Democratic presidential candidate Joe Biden is closing in on Donald Trump in the key US battleground of Georgia - hoping to flip a third state from the Republicans and put himself within touching distancing of the White House.
Mr Biden is some 31,000 votes behind - a much smaller gap than the 372,000 he trailed behind by 24 hours ago - as counting continues in a series of knife-edge elections.
But his fortunes have begun slipping away in Arizona - one of his highly-prized targets in the southern Sun Belt.
There, the race has tightened to give Mr Biden a lead of just 79,000.
Only a handful of so-called 'toss-up' states are left in play as he and Donald Trump vie for the crucial 270 Electoral College votes needed to win the US presidency.
So far, Mr Biden is the closest on 253 - also leading in the popular vote and breaking the record for the most number of votes ever cast for a presidential candidate.

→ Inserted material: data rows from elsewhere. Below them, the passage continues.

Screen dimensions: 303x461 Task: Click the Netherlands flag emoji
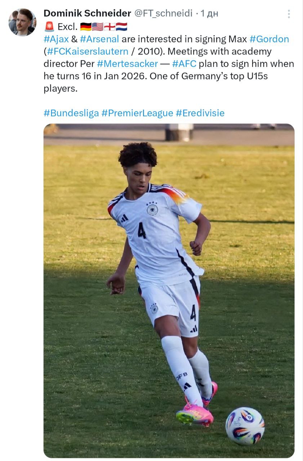tap(121, 27)
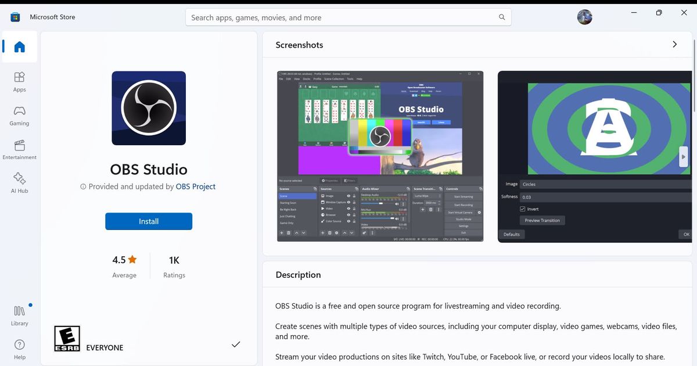The height and width of the screenshot is (366, 697).
Task: Click the search magnifier icon
Action: (x=502, y=17)

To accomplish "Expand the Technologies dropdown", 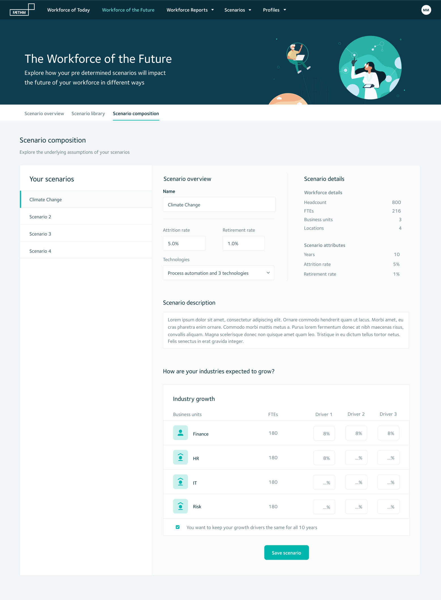I will point(218,273).
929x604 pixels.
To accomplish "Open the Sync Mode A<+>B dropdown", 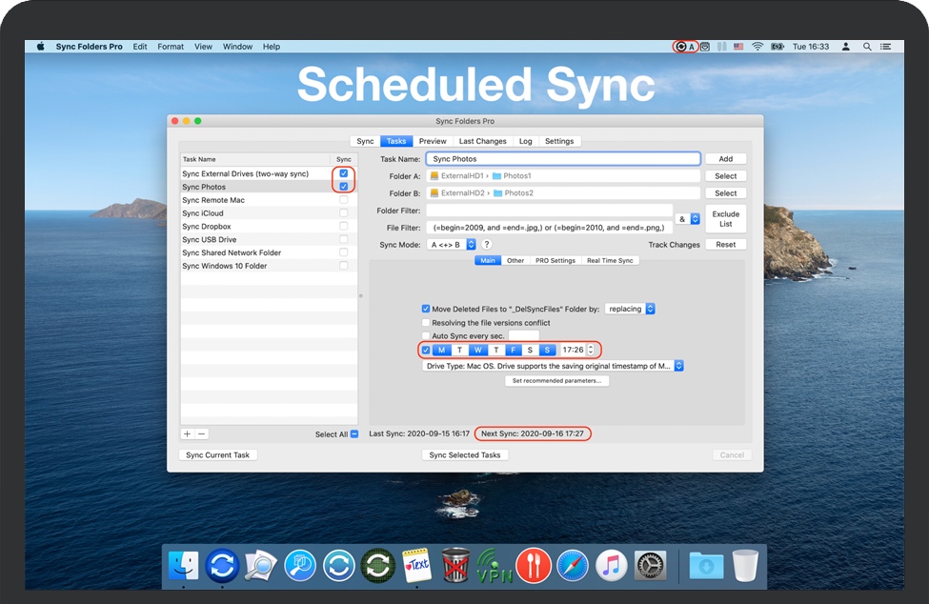I will click(x=454, y=245).

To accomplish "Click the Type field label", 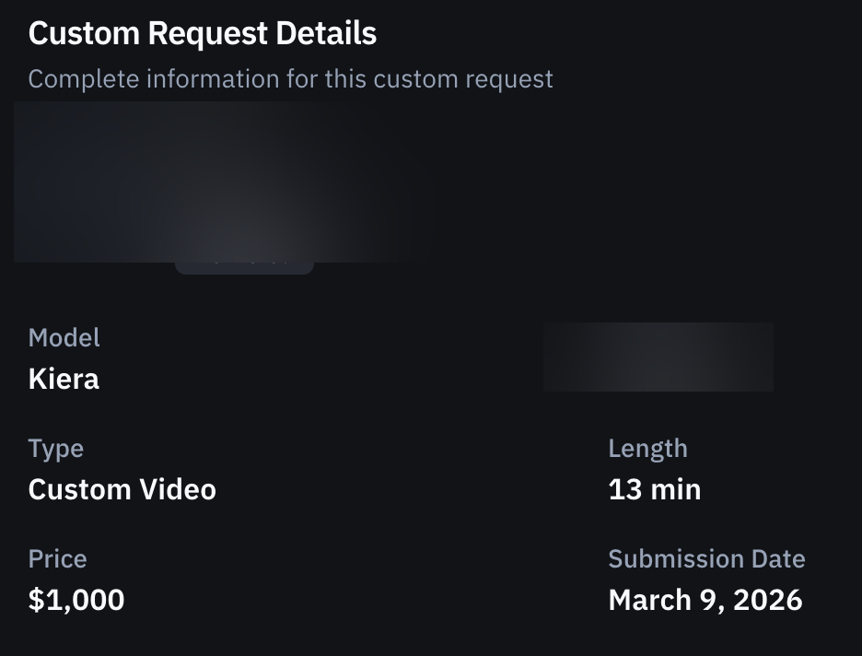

Mr Trump has 214 electoral college votes, also surpassing the number of total people who backed him in 2016 by more than three million.
Despite election administrators appeals for patience and calm, the stakes have been significantly raised by Mr Trump's campaign launching legal challenges.
'Poll watchers' have amassed outside some counts as they chant and demand access to the counting halls, while protests against Mr Trump raged in New York and Pennsylvania.
Threat of legal action
And the president himself has threatened to take his fight to the US Supreme Court, with his lawyer Rudy Giuliani wildly speculating, without evidence, that Mr Biden may have voted illegally 5,000 times.
Mr Trump himself has already claimed victory in the election overall and in states where no result has been announced - Pennsylvania, Georgia and North Carolina.
But speaking from Delaware, where he hoped to be able to make a victory speech on election night, Mr Biden on Wednesday told supporters it is "clear" he is on course to win.
"I'm not here to declare that I've won," he said, but pointed out that in undeclared races, he is leading by more votes than Mr Trump won them by at the last election.
He added: "We the people will not be silenced; we the people will not be bullied; we the people will not surrender."
Despite his confidence, Mr Biden will likely be disappointed he did not take an earlier, convincing lead once the results began trickling in.
He failed to capture swing states such as Florida and Ohio that would have already cemented his position, and fell short of taking "ruby red" Texas under the landslide some pollsters had forecasted.
But Mr Biden did gain momentum with his first major successes on Wednesday, taking Wisconsin and Michigan, according to several projections.
In a bid to thwart that, Mr Trump accused his opponents of a "major fraud" and launched two lawsuits, also demanding a recount in Wisconsin.
"How come every time they count Mail-In ballot dumps they are so devastating in their percentage and power of destruction?" he wrote, as part of a series of tweets trying to cast doubt over the election process.
Twitter then stepped in to flag several his messages, warning readers: "Some or all of the content shared in this Tweet is disputed and might be misleading about an election or other civic process."
Ballina's Biden
It comes as locals in the Mayo town of Ballina have said the whole community is behind Joe Biden for US president.
Mr Biden's great-great-great grandfather, Edward Blewitt, left the town during the Great Famine.
One local man told Henry McKean: "Biden is a son of Ballina, I think it was his great grandfather came from here.
"But there's a serious aspect to this as well - because it's very important that Trump doesn't continue to lead the free world for another four years.
"He's a misogynist and a racist.
"I've a son here of 15, he'll be a young man by the time this term of the presidency in America is over, and it's very important for us that Biden wins it".
Another man, Owen Duffy, said: "This is a massive, massive boost for Ballina in the middle of the pandemic.
"It's given us such hope and a great boost of excitement - and you see the cavalcade going around the town [which] really shows that the whole of Ballina is behind Biden for this election".
While on Wednesday, president of Irish-American lobby group the Irish National Caucus said if Mr Trump wins another four year term as US president, America "may not recover for another 100 years".
Father Sean McManus told Newstalk Breakfast: "If Trump wins another four years, America is in profoundly serious trouble and may not recover for another 100 years.
"And I don't know if people at home in Ireland, and Dublin, realise the seriousness of it."